--- Recorded information ---
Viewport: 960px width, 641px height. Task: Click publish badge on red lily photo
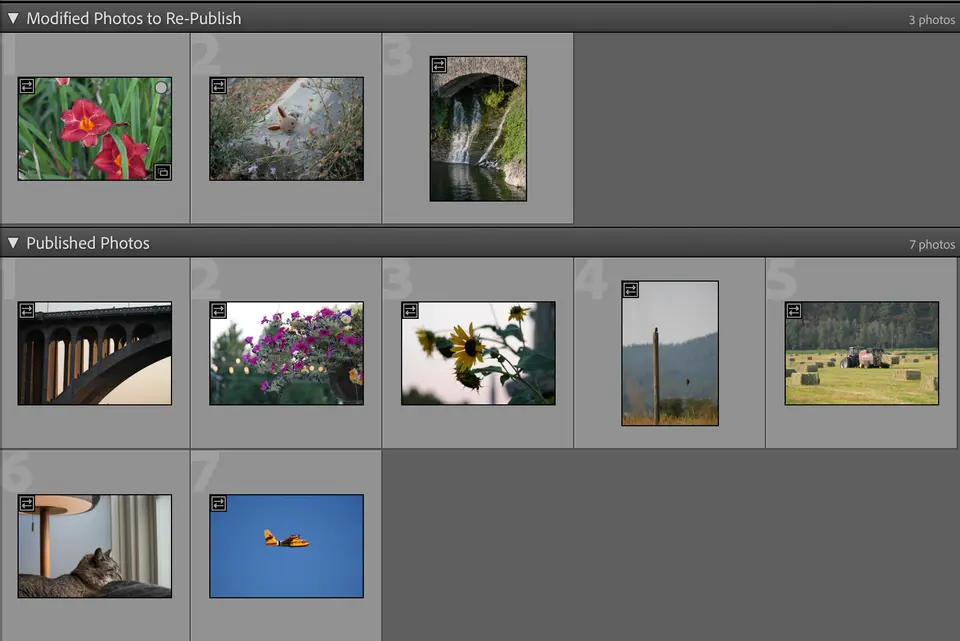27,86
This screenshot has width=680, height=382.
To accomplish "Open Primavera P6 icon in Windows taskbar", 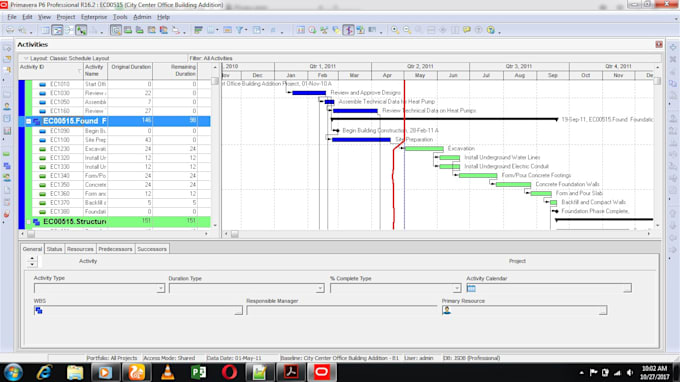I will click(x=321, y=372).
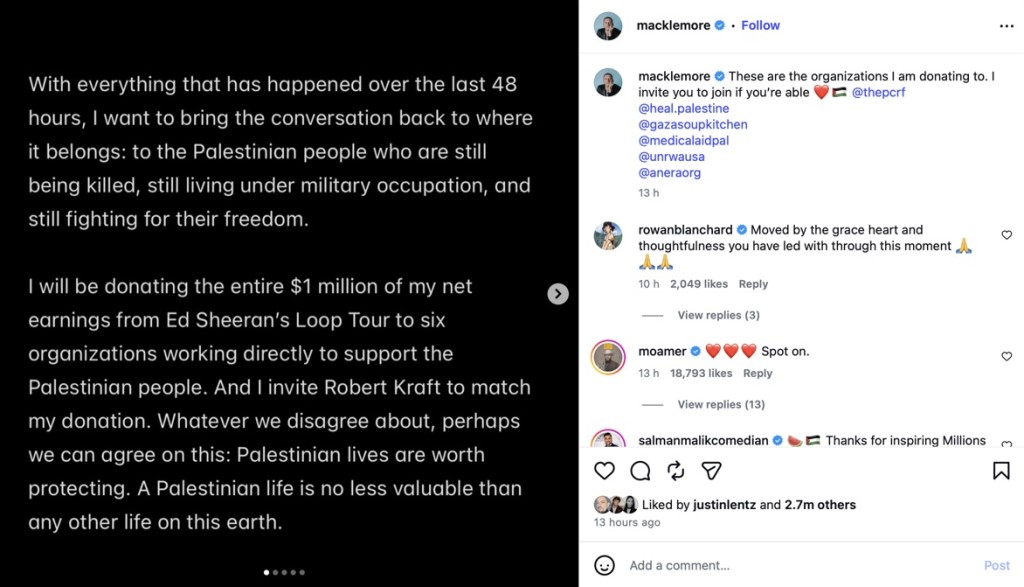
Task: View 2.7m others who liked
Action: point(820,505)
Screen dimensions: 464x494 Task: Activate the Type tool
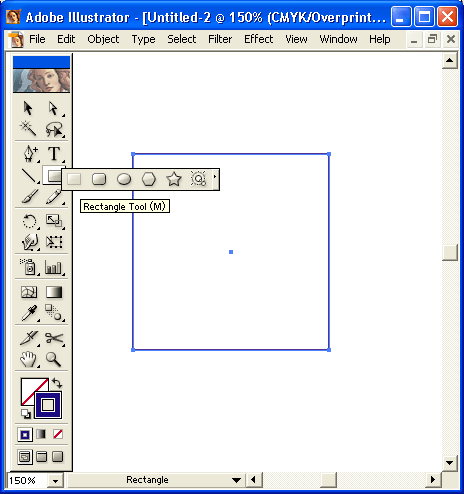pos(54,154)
---
Copy out the rows that begin with the line containing "Screen dimensions: 464x494" and run through the end of the rows, omitting the pictures.

Screen dimensions: 464x494 Task: Activate the Type tool
pos(54,154)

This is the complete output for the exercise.